Let’s start with the railway station. it would have made far more sense to build the original city heart – with its massive shopping centre which the article describes as the fourth biggest in Europe – directly over and around the main station on the West Coast main line. Instead it is uphill, about a mile away, or a 10 minute brisk walk for a long fit person. Most visitors will take a bus.

There are regular buses everywhere, but apart from those excellent, and still limited in their reach, electric buses, they’re not particularly new, and it’s quite hard for the novice to see where they go. Crucially, there is no tram, unlike the majority of major, and minor, European cities. A tram of the quality of, say, Basel in Switzerland and even such a small city as Angers in France would be an immense boost to travel around the centre of the city.

The simple truth is that Milton Keynes is essentially a new city designed for the car – and the decision to make it so goes back to the city’s origins in the 1950s. The roads are set out on the grid system, but unlike the pattern in the USA, many intersections are roundabouts, without traffic lights. These are some of the most difficult roundabouts I know in a built-up area. They are big, and busy, and fast, and a bit intimidating. There are very few rapid transit systems in cities and towns in the UK. Since the widespread closure of tram systems in the 50s and 60s, very few have been replaced – Nottingham and Manchester are two of the best examples. The new Edinburgh trams seems to be working well, but attracted enormous negative publicity before completion because of the cost of the project and the way it was handled.

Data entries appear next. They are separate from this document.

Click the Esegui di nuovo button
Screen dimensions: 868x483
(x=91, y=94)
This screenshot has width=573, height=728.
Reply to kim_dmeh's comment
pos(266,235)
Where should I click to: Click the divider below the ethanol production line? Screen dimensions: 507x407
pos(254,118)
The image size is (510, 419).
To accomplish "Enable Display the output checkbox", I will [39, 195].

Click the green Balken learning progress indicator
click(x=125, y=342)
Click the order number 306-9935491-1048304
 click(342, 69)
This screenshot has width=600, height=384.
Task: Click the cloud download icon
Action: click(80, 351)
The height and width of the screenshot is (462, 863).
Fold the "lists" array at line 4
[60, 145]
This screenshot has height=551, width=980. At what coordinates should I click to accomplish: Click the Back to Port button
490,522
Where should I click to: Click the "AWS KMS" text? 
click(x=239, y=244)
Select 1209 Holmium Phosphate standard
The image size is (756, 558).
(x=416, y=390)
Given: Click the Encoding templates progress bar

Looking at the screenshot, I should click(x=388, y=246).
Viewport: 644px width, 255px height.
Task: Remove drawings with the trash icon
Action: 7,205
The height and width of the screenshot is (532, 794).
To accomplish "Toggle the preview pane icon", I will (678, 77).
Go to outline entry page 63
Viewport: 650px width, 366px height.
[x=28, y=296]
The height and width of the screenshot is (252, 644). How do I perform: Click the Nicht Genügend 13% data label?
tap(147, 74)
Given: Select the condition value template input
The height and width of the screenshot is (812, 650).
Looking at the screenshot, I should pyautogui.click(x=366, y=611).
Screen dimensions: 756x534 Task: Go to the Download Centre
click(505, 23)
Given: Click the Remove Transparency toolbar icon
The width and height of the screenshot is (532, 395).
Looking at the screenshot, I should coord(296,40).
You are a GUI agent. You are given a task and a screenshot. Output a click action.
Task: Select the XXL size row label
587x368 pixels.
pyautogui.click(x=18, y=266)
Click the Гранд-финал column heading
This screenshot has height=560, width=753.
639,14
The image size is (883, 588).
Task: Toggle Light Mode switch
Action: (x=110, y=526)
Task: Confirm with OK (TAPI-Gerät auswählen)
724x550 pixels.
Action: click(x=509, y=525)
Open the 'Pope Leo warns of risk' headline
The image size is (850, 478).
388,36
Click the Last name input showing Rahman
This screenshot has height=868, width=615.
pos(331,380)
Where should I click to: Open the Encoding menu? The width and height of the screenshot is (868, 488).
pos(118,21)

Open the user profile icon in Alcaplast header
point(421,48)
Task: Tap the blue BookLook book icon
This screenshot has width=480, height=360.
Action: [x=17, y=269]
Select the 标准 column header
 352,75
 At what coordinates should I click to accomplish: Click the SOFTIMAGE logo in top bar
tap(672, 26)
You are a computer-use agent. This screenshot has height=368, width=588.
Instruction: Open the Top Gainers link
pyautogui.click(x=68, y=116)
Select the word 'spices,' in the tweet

Milton Keynes, by rights, ought to have had a tram system designed into its fabric when the city was launched. It wasn’t, the car prevailed, and it’s hard to see where the money would come from today to install a tram, even in a city which has the space on its many wide roadways to accommodate one.

Visit Milton Keynes, for its abundant shopping, Snow Dome, and its
theatre and gallery. But accept that its public transport is modest indeed compared to the magnificent integrated systems across the European mainland. Bring a car. You will need it.